Records from a dataset
+---+

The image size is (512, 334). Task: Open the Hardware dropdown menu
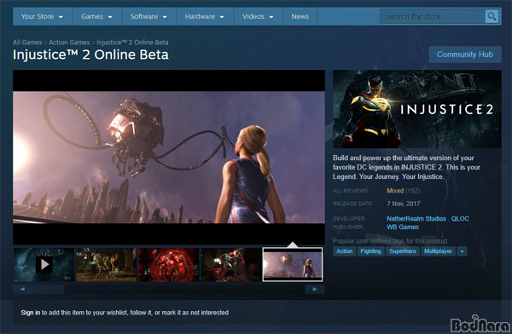[205, 16]
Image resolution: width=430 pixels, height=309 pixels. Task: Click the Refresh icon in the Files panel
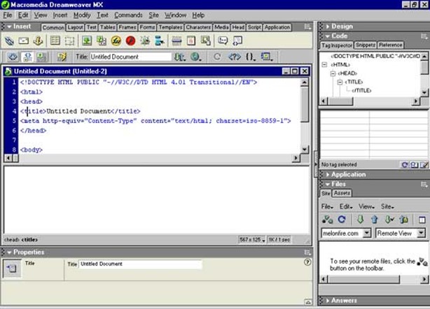click(341, 220)
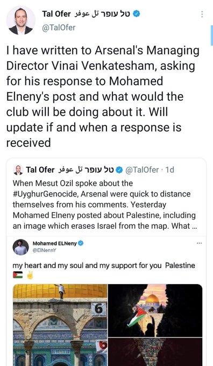This screenshot has height=366, width=213.
Task: Open the flag and golden dome silhouette image
Action: [x=155, y=311]
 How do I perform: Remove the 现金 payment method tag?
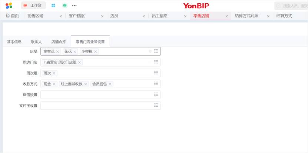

+---+

■ WHAT YOU ARE ASKED TO DO
Each record above should be repeated exactly, please, without pictures.

■ OUTPUT FOR THIS TASK
The image size is (512, 334). Task: Open the Hardware dropdown menu
[205, 16]
Image resolution: width=430 pixels, height=309 pixels. Task: Click the Refresh icon in the Files panel
click(341, 220)
This screenshot has height=366, width=213.
Task: Open the flag and golden dome silhouette image
Action: [x=155, y=311]
 How do I perform: Remove the 现金 payment method tag?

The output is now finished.